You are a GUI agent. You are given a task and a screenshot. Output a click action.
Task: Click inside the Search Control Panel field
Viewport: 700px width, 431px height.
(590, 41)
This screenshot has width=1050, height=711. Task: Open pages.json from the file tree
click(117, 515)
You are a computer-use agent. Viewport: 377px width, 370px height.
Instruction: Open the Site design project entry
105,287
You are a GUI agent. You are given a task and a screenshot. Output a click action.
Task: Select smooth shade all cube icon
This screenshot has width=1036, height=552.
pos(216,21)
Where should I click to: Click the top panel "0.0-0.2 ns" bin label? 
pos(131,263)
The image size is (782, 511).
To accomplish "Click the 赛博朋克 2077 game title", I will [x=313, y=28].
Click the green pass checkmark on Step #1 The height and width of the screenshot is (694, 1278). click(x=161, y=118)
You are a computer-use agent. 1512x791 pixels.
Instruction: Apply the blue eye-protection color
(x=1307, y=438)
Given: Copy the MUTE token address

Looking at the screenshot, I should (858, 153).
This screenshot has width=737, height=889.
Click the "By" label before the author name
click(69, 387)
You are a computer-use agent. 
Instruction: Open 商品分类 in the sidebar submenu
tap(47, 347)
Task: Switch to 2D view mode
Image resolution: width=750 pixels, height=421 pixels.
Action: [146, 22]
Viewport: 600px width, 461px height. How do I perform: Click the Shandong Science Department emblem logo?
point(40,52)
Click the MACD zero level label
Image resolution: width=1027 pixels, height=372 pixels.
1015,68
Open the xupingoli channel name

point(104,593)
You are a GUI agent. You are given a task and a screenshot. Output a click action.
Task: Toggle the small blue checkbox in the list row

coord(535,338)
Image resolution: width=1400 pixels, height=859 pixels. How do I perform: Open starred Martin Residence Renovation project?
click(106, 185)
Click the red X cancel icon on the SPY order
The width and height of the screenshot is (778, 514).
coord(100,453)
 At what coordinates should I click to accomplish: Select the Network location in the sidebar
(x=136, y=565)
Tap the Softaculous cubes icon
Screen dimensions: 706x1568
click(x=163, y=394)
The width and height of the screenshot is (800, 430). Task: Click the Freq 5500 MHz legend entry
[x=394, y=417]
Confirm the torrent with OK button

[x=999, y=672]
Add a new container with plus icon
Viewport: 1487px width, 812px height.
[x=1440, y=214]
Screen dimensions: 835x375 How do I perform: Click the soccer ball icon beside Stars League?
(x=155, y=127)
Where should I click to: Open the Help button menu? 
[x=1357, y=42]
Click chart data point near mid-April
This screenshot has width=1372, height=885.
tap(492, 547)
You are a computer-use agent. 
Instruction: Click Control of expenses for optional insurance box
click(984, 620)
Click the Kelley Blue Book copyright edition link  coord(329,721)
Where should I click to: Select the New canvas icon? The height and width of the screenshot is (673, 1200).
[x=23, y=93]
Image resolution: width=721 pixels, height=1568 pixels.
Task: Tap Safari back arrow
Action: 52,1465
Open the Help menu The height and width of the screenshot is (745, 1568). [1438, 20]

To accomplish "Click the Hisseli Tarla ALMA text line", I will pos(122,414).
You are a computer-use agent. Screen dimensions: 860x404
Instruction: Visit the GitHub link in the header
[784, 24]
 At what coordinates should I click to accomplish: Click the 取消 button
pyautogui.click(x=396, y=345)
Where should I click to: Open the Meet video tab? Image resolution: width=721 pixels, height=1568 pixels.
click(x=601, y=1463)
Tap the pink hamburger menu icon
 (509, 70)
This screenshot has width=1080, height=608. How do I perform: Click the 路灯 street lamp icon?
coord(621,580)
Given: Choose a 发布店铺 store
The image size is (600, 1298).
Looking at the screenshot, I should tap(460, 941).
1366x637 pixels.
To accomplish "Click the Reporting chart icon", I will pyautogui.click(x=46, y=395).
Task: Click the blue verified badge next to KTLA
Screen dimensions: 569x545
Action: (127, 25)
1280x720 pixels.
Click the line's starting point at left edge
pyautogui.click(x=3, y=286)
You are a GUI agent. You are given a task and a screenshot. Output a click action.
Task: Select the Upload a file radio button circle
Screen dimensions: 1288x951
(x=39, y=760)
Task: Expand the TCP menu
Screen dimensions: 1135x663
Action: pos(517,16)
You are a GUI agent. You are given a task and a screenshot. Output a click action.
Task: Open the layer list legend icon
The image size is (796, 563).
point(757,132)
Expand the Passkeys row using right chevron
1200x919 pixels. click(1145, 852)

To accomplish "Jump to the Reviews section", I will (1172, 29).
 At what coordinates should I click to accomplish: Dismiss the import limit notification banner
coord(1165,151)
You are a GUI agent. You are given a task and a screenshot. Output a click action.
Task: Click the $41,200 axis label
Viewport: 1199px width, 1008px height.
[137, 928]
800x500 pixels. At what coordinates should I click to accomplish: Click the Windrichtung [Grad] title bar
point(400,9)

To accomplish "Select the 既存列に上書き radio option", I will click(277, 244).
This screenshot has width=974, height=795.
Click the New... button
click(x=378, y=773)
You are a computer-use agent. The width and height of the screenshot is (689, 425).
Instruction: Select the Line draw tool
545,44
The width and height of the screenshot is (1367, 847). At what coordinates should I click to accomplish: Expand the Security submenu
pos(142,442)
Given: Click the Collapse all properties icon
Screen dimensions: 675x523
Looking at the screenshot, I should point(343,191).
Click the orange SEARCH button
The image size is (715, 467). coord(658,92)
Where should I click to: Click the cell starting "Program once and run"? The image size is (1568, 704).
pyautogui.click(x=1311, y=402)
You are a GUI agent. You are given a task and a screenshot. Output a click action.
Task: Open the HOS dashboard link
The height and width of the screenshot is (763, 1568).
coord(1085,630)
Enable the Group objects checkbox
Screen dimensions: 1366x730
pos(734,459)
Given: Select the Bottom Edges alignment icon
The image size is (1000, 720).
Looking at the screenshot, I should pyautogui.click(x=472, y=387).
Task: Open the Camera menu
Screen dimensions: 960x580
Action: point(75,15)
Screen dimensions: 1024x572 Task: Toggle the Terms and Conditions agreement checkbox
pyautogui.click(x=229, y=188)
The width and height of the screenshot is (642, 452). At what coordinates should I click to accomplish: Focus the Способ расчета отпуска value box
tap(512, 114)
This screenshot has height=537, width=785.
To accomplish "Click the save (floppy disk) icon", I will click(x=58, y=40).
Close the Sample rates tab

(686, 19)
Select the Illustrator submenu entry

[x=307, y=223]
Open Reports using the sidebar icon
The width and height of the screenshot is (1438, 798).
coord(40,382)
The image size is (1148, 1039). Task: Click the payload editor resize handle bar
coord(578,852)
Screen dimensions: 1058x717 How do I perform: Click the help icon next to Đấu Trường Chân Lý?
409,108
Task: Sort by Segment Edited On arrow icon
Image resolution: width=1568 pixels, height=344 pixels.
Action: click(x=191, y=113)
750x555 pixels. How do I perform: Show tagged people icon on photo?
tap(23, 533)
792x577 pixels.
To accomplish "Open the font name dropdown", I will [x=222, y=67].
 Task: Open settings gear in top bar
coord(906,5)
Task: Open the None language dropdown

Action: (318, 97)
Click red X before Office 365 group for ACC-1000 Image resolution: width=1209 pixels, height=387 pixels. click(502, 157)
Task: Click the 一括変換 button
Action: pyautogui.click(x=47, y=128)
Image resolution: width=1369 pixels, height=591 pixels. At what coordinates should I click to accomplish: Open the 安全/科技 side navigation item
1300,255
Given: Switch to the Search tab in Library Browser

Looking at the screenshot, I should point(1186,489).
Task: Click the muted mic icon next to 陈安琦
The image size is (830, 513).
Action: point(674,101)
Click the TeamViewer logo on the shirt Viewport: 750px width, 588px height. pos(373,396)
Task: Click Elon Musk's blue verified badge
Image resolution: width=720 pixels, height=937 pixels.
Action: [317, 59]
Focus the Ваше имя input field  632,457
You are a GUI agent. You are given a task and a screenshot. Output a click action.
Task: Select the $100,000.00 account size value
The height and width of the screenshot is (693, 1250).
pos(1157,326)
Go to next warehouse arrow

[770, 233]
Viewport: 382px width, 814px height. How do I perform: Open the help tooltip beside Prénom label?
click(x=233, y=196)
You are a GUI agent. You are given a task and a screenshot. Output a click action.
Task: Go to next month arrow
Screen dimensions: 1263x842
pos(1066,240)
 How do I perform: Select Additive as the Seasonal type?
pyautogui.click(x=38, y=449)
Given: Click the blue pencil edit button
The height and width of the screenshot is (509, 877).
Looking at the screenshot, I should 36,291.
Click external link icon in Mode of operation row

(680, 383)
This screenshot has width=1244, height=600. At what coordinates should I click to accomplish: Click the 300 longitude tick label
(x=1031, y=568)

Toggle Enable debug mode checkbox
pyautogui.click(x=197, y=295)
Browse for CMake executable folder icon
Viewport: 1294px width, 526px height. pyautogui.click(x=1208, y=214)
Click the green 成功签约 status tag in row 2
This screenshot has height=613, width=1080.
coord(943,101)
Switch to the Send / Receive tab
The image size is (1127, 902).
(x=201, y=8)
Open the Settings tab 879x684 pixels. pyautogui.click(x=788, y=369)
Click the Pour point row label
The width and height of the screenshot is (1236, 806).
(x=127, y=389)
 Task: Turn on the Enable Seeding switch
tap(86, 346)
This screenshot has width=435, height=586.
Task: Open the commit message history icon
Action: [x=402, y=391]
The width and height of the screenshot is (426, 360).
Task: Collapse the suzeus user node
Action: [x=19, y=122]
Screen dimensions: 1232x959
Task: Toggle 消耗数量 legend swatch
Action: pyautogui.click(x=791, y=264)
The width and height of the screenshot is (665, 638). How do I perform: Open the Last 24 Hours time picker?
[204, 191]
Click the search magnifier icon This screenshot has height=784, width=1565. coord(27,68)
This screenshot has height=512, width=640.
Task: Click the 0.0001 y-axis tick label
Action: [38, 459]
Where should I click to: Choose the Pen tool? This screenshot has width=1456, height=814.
########
Your objective: Using the material above, gather every line that includes "computer".

Task answer:
You are a computer-use agent. Viewport: 377px width, 370px height.
You are a computer-use agent. 1512x791 pixels.
You are a computer-use agent. 
You are a computer-use agent. 
You are a computer-use agent. Screen dimensions: 860x404
You are a computer-use agent. The width and height of the screenshot is (689, 425).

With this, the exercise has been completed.